→ Record list:
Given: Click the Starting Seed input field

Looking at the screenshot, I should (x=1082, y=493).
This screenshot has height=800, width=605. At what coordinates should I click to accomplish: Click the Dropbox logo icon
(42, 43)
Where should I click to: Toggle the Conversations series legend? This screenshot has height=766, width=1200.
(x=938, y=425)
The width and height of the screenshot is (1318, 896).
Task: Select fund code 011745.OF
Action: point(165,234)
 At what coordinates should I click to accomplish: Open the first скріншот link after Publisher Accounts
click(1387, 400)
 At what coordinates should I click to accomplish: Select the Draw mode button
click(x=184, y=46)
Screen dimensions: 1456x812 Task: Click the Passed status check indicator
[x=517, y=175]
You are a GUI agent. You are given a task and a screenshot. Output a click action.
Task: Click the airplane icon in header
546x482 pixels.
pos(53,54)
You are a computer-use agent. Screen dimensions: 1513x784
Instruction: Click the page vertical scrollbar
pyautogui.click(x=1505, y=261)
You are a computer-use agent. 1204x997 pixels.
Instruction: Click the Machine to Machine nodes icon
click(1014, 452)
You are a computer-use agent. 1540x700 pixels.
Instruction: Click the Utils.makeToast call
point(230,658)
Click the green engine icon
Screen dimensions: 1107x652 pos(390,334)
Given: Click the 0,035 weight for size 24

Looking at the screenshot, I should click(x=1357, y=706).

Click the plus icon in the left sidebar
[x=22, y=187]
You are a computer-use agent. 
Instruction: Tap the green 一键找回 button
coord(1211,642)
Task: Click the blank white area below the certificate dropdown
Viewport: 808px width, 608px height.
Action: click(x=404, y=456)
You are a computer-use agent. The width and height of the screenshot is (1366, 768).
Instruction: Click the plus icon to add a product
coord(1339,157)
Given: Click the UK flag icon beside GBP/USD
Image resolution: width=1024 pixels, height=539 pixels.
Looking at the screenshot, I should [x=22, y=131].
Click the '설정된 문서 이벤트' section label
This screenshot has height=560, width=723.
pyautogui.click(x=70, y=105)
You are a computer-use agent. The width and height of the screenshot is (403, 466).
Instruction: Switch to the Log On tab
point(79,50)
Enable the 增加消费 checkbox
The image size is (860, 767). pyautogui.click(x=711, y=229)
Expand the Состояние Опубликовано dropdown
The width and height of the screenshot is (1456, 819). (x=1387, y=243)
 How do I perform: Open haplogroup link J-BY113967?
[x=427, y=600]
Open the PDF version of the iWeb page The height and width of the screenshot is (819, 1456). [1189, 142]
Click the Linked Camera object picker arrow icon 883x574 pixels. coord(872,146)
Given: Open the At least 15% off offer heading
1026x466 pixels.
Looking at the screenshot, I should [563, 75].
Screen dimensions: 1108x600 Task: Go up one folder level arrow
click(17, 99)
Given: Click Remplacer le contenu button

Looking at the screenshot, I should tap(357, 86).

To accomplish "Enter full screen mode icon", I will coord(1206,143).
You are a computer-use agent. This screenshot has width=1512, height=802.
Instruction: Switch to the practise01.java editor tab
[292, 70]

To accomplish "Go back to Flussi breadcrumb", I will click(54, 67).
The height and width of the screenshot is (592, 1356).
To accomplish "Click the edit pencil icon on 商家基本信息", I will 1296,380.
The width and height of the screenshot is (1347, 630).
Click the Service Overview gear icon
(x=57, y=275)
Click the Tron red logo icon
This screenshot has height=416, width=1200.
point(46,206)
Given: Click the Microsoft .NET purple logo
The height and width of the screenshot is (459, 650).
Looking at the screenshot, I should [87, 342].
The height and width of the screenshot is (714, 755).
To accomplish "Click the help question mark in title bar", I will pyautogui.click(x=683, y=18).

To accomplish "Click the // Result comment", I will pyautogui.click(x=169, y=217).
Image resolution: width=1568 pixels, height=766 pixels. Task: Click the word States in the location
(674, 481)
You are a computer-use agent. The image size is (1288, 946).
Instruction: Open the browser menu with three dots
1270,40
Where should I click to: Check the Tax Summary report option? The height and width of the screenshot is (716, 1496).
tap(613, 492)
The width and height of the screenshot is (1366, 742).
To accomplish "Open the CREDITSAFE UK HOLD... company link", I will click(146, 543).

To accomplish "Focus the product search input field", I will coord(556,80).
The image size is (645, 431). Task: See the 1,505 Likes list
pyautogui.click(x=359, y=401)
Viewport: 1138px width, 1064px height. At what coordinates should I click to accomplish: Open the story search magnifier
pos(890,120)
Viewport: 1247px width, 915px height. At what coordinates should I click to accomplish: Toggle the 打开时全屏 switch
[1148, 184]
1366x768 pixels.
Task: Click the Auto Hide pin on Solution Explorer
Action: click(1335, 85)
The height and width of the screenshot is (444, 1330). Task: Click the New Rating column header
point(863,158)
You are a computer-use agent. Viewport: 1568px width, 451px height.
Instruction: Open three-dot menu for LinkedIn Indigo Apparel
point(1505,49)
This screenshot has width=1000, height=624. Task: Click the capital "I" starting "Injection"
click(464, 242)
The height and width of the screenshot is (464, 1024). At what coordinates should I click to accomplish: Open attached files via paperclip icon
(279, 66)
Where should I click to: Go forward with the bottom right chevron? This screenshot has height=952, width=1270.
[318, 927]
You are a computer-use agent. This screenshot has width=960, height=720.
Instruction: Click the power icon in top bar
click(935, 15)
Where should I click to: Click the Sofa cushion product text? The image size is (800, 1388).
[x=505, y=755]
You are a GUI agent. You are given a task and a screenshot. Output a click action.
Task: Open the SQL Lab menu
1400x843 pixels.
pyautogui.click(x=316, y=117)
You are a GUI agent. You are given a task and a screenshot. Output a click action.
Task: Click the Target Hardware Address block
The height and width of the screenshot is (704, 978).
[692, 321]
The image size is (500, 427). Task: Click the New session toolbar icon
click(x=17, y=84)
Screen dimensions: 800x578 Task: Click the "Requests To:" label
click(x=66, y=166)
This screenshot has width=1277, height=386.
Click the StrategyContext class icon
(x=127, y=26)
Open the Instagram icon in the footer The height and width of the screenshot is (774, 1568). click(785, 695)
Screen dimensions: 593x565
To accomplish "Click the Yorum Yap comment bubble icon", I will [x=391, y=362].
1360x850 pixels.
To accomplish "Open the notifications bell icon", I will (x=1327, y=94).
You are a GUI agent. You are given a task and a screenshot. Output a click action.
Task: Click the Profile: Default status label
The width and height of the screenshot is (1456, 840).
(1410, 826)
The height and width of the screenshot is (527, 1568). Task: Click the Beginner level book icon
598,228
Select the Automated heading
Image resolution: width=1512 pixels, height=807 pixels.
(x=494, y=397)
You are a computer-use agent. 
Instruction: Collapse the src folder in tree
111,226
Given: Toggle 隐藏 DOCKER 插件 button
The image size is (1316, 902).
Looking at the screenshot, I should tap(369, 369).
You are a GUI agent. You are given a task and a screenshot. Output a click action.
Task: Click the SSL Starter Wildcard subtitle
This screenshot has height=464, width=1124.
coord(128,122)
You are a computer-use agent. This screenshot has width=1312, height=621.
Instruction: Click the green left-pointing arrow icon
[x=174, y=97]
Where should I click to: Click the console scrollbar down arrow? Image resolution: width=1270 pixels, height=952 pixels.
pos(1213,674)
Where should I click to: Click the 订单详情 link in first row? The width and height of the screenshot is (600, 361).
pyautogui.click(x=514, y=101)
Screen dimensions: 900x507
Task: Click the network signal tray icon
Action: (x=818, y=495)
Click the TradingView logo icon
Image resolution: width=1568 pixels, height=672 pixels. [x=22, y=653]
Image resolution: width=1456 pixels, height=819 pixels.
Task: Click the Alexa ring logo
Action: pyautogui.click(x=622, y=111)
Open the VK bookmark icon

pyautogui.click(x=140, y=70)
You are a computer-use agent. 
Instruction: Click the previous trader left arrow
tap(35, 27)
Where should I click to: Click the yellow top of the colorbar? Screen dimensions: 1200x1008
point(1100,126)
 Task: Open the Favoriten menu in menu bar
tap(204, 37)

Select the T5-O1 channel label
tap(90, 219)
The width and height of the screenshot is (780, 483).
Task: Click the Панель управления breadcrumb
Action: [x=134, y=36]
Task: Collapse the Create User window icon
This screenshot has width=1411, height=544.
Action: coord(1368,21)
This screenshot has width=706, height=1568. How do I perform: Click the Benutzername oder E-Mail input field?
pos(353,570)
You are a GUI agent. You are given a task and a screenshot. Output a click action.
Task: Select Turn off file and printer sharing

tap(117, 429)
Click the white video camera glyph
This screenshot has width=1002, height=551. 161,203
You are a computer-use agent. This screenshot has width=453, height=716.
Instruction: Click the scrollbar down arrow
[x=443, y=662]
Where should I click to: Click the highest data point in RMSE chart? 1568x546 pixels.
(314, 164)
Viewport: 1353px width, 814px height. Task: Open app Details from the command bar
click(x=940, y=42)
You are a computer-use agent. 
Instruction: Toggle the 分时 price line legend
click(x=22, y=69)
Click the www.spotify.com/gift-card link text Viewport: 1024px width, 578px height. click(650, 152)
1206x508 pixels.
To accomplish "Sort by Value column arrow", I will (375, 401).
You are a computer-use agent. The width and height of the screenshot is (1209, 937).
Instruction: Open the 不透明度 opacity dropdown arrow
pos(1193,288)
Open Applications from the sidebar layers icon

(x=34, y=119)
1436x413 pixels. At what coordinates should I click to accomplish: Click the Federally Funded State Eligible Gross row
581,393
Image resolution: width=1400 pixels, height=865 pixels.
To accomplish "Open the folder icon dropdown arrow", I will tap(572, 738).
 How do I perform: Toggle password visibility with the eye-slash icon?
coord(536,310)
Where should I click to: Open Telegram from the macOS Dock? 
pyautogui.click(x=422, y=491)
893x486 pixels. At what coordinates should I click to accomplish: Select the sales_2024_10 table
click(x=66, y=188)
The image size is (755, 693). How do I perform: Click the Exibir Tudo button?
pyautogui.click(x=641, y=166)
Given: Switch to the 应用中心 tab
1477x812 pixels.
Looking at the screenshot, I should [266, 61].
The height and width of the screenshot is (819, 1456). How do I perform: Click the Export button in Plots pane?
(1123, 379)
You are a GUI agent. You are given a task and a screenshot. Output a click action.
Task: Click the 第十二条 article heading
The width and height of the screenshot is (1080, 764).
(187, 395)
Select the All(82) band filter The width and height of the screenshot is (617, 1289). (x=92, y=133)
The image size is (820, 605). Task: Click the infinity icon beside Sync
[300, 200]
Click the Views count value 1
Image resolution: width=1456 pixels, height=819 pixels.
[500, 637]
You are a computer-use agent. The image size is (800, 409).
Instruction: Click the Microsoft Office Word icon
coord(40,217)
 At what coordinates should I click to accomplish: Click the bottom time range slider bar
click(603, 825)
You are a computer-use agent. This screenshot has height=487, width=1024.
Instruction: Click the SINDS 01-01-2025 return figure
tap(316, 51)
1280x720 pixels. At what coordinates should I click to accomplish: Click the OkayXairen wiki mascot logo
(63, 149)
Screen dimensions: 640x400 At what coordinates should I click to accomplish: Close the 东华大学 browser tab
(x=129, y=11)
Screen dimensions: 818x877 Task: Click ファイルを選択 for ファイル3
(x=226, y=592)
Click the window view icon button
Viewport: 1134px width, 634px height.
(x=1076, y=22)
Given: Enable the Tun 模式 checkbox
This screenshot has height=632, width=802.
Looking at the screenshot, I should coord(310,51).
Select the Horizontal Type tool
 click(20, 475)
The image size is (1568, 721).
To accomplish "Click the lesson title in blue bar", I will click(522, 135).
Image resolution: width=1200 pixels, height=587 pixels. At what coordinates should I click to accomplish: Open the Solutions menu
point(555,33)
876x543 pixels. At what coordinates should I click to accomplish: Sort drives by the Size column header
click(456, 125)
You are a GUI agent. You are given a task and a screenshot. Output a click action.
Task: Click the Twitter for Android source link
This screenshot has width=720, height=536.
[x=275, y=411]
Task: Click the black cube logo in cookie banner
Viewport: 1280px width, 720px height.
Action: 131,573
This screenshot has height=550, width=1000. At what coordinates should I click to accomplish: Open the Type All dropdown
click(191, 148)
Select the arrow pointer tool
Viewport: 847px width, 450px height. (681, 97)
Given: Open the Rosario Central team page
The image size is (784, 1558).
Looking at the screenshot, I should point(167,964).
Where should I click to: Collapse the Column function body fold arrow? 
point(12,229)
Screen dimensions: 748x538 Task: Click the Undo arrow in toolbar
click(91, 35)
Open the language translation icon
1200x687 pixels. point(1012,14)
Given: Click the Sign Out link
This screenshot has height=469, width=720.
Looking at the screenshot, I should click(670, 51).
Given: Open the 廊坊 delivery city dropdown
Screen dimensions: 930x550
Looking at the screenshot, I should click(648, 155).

→ Objective: Count the lines in the rows above that contain the word "green". Reply with the number only.

→ Written answer: 3